Data released by the Office for National Statistics (ONS) revealed an increase in total wage growth to 4.8% for the quarter ending in July, up from the previous estimate of 4.7%. While September’s inflation figures are yet to be released, the most recent data from August showed a lower rate of 3.8% compared to wage growth.
Helen Morrissey, head of retirement analysis at Hargreaves Lansdown, noted the implications of the revised figures, stating that individuals receiving the state pension can expect a slight increase in their payments starting from next April. Those on the full new state pension may see their weekly amount rise to £241.30 from £241.05, and recipients of the full basic state pension could experience an increase to £184.90 from £184.75.
The current state pension rates are £230.25 per week and £176.45 per week for the basic state pension. Looking ahead, with inflation figures to be crucial in determining the final adjustment, the likelihood is that average wages will play a dominant role in the calculation.
Former Pensions Minister and current LCP partner, Steve Webb, anticipates a 4.8% rise in both the new state pension and the basic state pension. This increase would keep the state pension below the income tax threshold for another year, though it is expected to exceed the threshold in 2027 if allowances do not rise accordingly.

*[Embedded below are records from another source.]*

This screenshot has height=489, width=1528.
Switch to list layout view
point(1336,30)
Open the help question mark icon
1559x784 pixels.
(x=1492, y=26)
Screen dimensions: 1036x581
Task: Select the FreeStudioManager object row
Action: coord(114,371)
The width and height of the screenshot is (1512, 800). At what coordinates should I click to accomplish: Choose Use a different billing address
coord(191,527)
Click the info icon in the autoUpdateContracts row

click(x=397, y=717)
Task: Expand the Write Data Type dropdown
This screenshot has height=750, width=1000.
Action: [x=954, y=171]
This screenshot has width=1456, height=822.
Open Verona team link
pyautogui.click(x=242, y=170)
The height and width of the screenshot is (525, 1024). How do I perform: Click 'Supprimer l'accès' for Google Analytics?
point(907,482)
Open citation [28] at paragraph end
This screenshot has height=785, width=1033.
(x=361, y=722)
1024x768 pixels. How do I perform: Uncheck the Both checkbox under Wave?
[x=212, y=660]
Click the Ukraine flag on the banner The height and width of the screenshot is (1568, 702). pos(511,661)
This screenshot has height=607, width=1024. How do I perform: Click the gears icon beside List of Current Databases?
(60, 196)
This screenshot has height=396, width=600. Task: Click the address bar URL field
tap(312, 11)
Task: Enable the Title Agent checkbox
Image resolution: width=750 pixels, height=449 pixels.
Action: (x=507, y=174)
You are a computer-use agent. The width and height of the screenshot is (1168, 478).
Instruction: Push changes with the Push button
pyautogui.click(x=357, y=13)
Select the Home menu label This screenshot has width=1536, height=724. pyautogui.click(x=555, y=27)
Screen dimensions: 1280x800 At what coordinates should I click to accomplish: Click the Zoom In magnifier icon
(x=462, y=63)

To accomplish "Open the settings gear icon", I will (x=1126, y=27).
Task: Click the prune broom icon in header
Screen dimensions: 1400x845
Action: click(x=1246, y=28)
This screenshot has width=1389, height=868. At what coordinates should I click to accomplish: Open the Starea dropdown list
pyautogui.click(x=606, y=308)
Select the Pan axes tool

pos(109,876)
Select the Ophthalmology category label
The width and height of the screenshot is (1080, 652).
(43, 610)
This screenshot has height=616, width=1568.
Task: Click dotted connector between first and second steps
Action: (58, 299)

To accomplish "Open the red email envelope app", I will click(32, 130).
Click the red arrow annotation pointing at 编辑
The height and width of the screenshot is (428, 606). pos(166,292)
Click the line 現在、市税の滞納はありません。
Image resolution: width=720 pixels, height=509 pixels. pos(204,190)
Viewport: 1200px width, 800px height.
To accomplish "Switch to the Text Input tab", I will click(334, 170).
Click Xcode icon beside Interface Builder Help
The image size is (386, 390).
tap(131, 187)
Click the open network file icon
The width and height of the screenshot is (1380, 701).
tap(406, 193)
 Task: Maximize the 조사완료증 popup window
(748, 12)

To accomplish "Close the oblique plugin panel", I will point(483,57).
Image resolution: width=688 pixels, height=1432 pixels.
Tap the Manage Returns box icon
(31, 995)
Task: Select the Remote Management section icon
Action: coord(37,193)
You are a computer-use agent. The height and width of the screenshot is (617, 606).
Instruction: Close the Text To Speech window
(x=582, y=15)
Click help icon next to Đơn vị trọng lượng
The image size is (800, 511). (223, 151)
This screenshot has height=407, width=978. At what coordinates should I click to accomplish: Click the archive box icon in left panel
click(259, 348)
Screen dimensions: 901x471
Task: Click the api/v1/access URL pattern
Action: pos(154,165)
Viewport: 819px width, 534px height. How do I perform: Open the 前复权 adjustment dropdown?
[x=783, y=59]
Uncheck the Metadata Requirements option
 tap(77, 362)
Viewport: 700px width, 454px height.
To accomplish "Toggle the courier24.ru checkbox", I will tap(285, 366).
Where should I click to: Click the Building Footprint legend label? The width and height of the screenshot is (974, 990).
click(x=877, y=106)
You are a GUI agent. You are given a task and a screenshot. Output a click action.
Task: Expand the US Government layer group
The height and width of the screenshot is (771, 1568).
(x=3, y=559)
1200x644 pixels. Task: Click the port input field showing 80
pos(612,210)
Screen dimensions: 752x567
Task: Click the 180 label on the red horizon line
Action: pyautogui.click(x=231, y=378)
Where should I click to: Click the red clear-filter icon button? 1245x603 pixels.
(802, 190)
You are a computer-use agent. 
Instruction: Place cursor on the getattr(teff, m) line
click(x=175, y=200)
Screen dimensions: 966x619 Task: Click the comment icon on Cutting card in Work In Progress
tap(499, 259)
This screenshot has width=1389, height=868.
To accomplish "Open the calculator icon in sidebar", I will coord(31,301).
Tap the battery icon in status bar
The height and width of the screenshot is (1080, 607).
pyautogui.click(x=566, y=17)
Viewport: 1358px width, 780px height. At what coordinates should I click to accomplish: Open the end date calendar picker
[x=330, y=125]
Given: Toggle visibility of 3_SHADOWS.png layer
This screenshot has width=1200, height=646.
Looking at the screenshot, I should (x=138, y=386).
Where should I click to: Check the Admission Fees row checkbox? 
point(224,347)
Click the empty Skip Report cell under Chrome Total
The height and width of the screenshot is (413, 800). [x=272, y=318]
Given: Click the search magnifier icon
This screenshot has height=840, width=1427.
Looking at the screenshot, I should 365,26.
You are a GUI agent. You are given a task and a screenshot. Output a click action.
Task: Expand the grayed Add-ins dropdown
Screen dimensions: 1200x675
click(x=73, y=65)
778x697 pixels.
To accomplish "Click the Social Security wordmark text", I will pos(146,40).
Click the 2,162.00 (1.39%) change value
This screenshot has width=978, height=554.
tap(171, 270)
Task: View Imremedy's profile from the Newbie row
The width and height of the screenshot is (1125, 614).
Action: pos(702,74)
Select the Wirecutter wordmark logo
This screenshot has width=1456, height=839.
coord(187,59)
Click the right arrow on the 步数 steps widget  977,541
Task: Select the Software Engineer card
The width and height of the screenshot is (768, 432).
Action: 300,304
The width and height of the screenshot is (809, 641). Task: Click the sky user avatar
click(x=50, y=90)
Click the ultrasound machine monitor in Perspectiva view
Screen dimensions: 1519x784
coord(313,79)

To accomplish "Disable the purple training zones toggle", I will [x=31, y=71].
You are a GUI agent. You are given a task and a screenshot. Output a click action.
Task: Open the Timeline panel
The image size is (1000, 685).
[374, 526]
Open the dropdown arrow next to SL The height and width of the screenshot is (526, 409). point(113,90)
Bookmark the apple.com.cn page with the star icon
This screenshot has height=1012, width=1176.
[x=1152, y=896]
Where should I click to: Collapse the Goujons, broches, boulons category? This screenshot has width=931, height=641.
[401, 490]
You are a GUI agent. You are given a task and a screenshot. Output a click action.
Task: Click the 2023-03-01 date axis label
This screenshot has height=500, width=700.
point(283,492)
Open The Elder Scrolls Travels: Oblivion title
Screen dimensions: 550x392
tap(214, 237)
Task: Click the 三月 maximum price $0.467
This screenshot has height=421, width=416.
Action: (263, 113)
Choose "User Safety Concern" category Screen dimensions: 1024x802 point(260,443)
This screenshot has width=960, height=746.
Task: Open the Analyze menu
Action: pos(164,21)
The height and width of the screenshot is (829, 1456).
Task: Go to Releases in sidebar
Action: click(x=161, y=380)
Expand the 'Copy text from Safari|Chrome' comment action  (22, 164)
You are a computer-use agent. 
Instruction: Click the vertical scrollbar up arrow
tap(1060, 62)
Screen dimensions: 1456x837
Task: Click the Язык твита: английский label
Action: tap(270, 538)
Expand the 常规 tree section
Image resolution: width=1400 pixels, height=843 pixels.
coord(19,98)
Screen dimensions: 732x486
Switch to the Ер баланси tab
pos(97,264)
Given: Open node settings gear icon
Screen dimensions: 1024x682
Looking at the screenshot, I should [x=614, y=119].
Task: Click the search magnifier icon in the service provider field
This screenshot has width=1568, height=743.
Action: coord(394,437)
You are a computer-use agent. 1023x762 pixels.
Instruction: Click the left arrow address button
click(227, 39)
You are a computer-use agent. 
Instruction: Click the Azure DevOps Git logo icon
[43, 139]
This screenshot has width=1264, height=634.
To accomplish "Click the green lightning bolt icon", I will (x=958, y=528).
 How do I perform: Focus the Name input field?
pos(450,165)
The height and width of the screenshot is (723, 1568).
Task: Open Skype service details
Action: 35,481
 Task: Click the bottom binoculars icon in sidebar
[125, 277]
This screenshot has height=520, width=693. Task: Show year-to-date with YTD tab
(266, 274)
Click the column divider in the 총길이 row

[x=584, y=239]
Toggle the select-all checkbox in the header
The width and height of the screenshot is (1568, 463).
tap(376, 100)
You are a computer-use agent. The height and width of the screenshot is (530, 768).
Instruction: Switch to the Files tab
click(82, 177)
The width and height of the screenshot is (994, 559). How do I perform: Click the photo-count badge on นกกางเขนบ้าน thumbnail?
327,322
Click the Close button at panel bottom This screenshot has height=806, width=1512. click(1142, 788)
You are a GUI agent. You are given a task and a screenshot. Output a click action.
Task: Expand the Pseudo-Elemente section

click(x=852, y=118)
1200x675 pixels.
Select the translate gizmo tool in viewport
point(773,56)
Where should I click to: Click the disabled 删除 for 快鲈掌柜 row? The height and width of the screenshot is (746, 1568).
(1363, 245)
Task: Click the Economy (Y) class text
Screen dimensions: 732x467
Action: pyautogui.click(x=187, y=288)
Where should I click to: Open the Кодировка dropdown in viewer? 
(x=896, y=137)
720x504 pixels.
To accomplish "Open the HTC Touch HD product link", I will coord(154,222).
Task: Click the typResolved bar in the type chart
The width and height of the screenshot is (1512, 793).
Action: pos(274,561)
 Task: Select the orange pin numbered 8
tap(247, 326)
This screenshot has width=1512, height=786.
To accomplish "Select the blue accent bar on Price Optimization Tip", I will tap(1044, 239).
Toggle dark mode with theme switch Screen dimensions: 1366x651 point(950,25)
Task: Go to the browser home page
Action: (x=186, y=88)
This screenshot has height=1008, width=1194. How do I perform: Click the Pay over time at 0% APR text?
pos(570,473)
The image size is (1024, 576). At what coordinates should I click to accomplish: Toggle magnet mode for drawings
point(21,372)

The Labour party has pledged to uphold the state pension triple lock, committing to this promise in their election manifesto. Work and Pensions Secretary, Pat McFadden, affirmed the government’s dedication to maintaining the Triple Lock throughout the Parliament, projecting an estimated annual state pension increase of around £1,900 by the end of the term. This commitment aims to support UK pensioners as promised during the election campaign.